You’re scaring me a bit here, son. I had no idea that reading books about puberty would make you wish you had zits. I get that they’re a sign of growing up, but so are smelly feet and I don’t see you checking for that everyday.
Those books were supposed to get you all scared and freaked out about the dangers of sex and all the nasty hormone-induced mood swings. You’re supposed to want to take your time and enjoy being a kid for as long as possible. The grown-up world is a frightening and dangerous place. Just like Facebook, you don’t want to go there without proper training.
And zits are supposed to be something you dread, not anxiously await like some puss-filled badge of manliness you proudly wear on your forehead to indicate the functional status of your testicles. The whole point of the chapter on zits was to get you to start actively working on personal hygiene. Instead, you wake up every morning and run to the mirror in anticipation hoping that’s the day you become a man. I swear, if you check for zits one more time today, I’ll find a way to give you some of mine.

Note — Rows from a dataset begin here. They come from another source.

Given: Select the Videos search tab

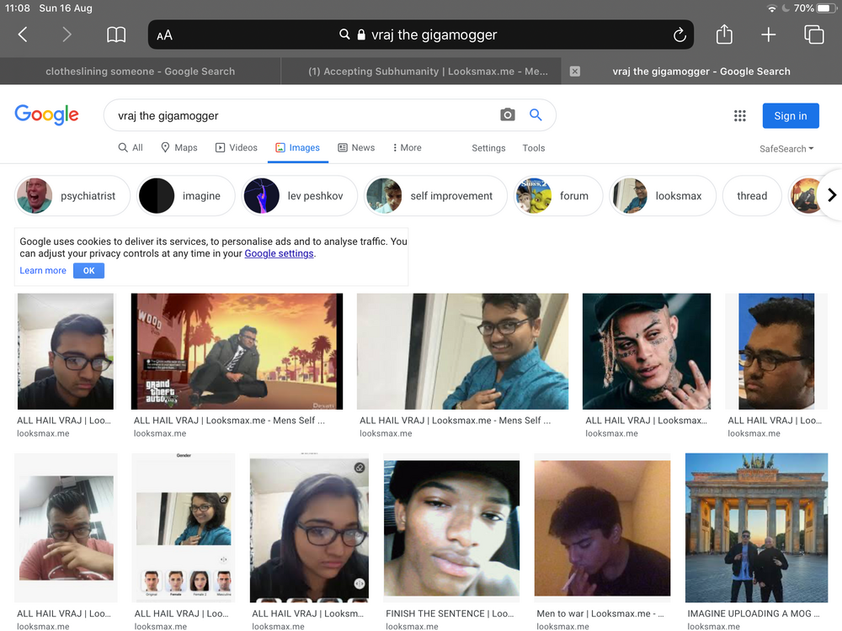Looking at the screenshot, I should [x=237, y=148].
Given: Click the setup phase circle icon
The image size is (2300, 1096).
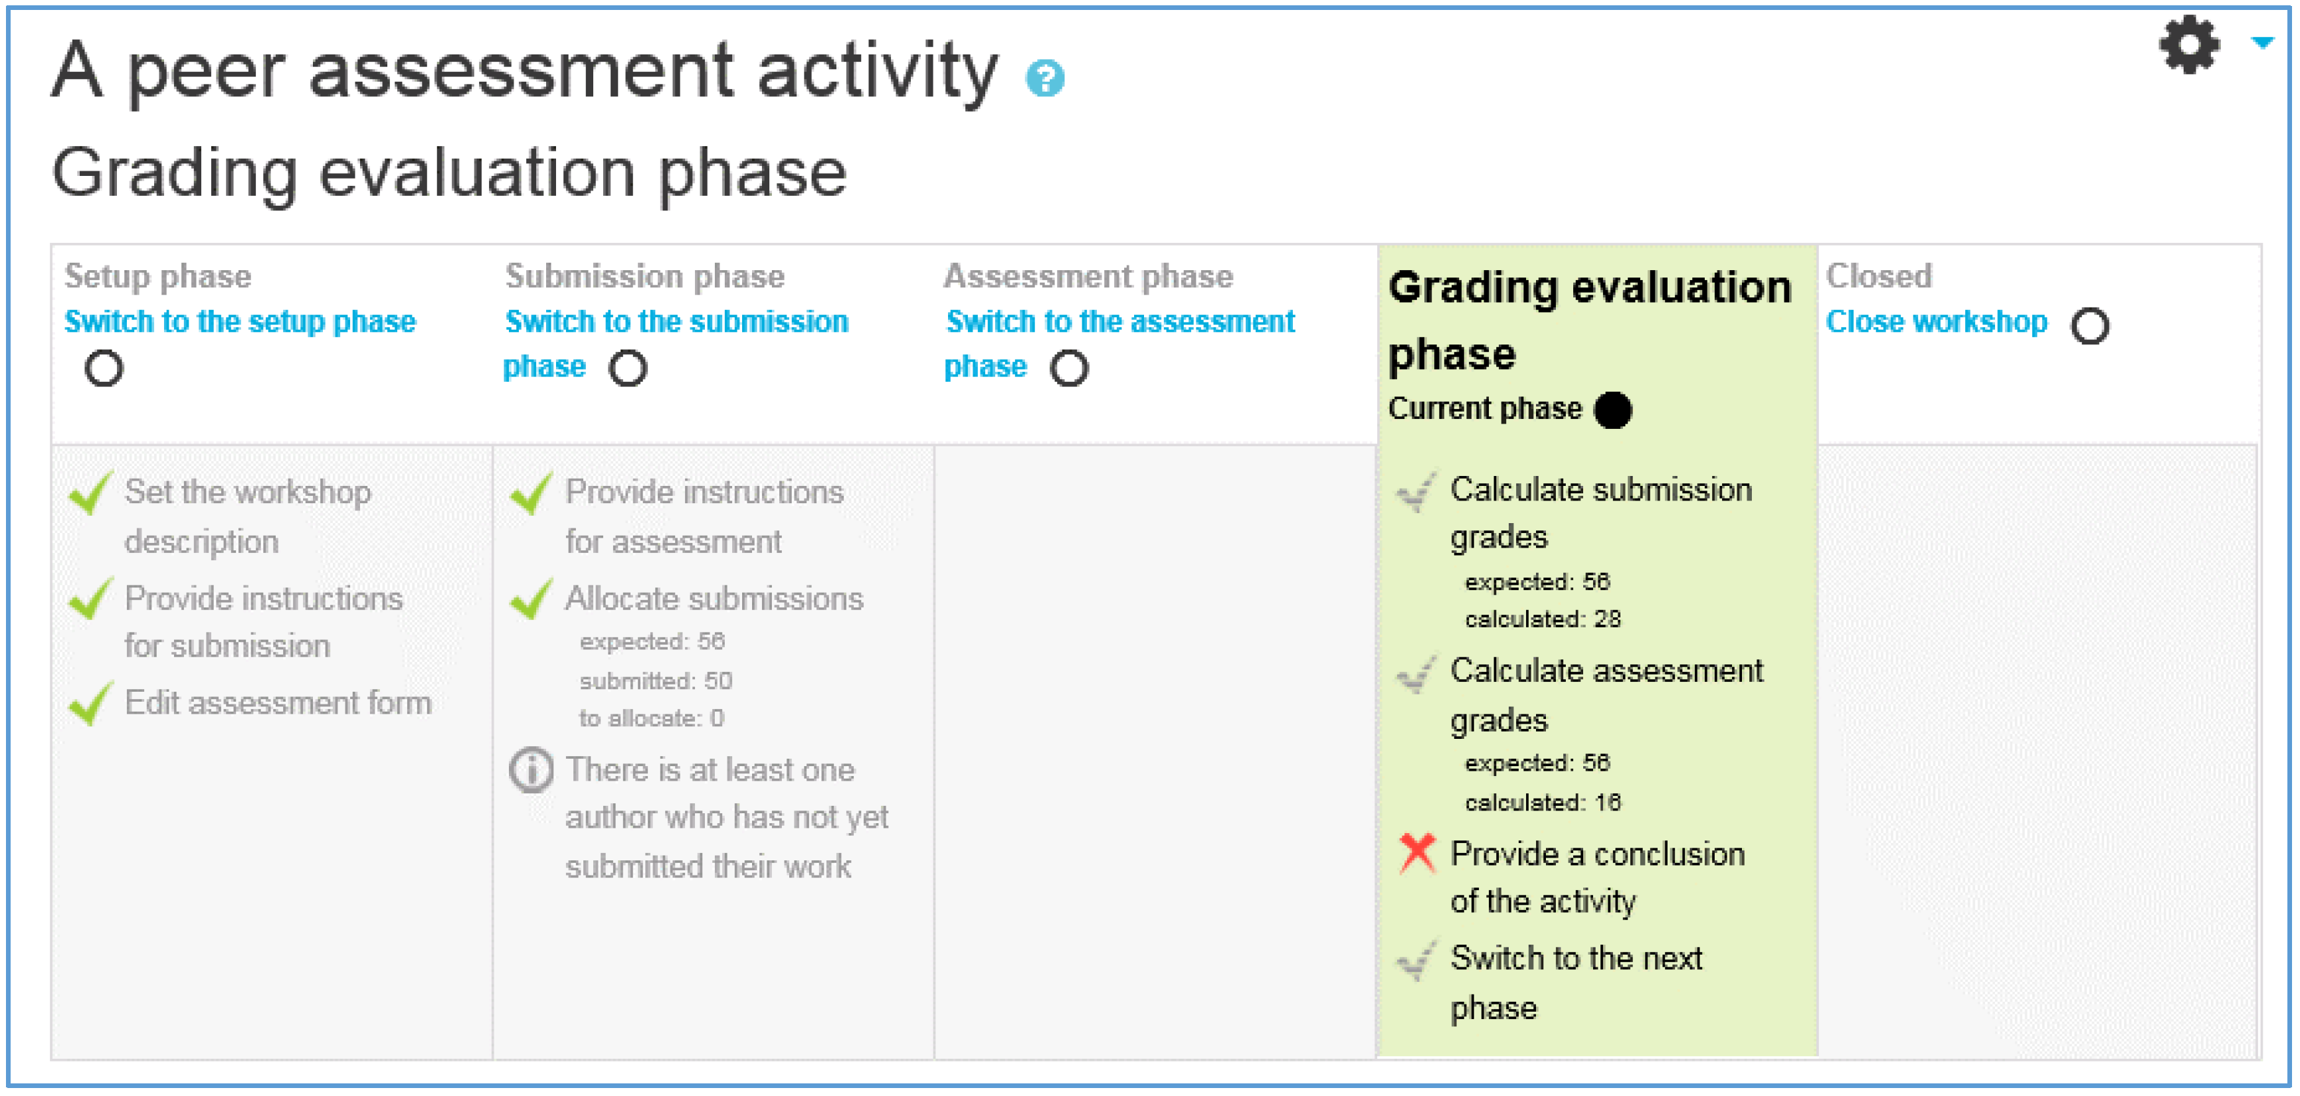Looking at the screenshot, I should click(104, 368).
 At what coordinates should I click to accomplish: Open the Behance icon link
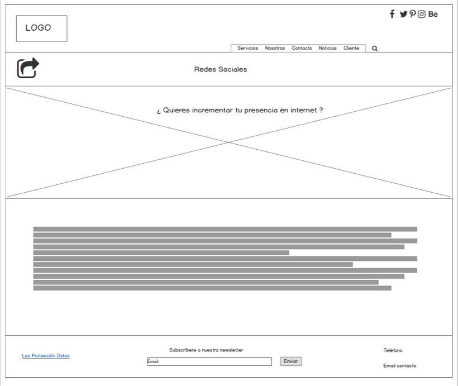pyautogui.click(x=433, y=14)
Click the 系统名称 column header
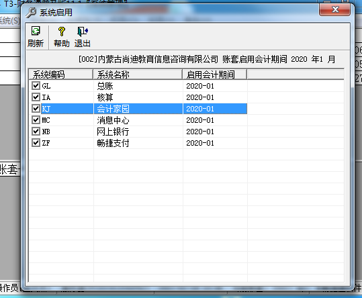362x298 pixels. (x=138, y=75)
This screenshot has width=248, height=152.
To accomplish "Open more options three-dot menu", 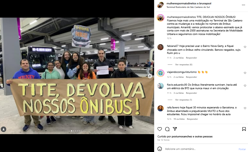I will click(x=243, y=5).
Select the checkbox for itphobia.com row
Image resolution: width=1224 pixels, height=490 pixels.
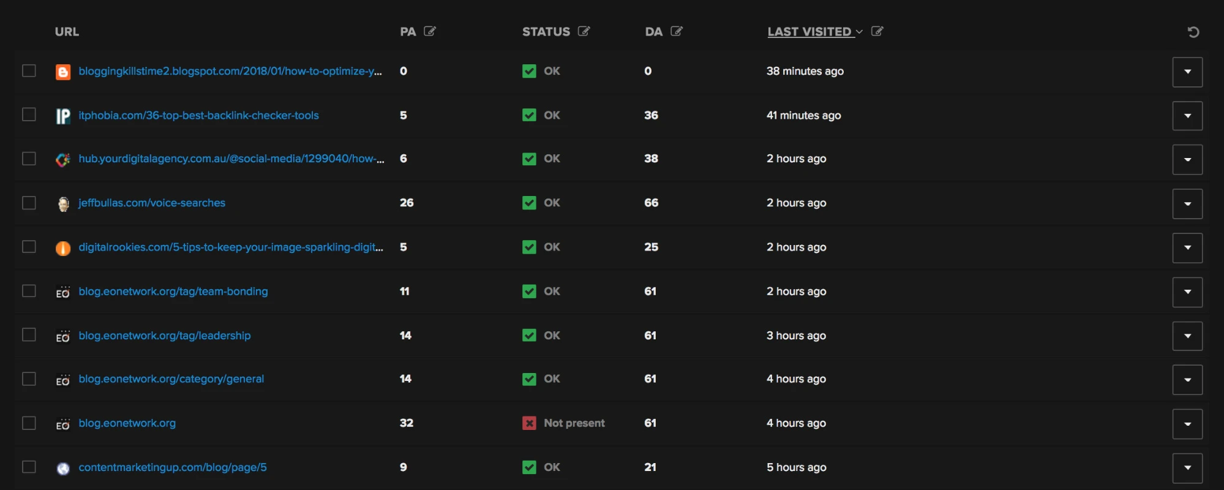point(29,115)
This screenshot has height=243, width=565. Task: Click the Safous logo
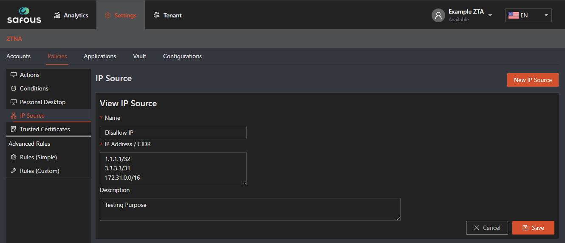click(24, 15)
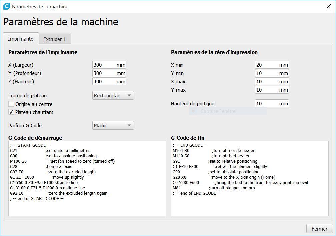This screenshot has height=236, width=336.
Task: Switch to the Extruder 1 tab
Action: 55,39
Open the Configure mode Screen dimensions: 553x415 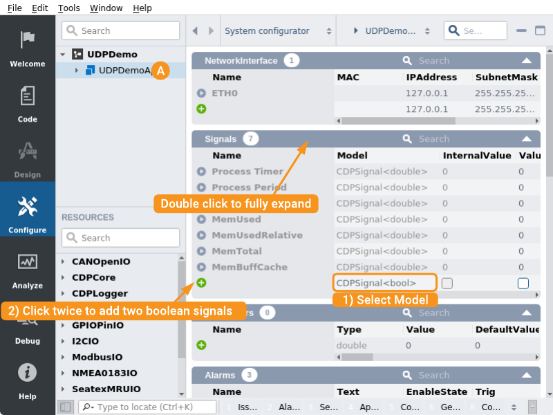[28, 214]
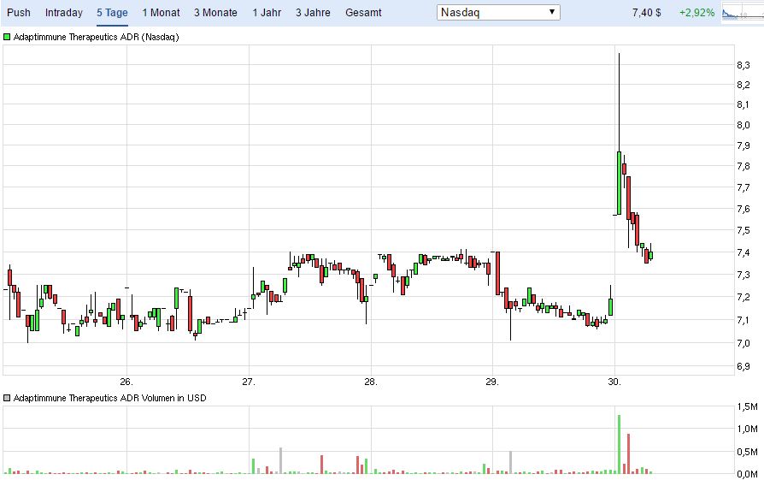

Oh, right, that’s something they didn’t tell you in those books: along with all the other genes I’ve given you comes one for everlasting puberty. That’s right, you’d better be careful what you wish for because I’m in my forties and I’m still dealing with some of the symptoms of puberty.
The moodiness could arguably be unrelated to puberty; it may be due to the fact that serotonin ebbs and flows in my body like blood sugar in an untreated diabetic (remind me to warn you about that one).
But the zits refuse to quit, as you recently pointed out quite publicly. Having my genes means you’ll have plenty of time to wear that badge of honor. And trust me, the novelty wears off.
I guess what I’m saying here is slow down. Take your time with this whole growing-up thing. Mom and I only have a little more time with a child in our lives. Once those hormones start flowing, it’s over. The innocent child will be gone.
Don’t worry, we’ll still love you—and we’ll certainly take advantage of you growing up by heaping a whole load of new chores and responsibilities on you—but we’ll miss our little boy, too.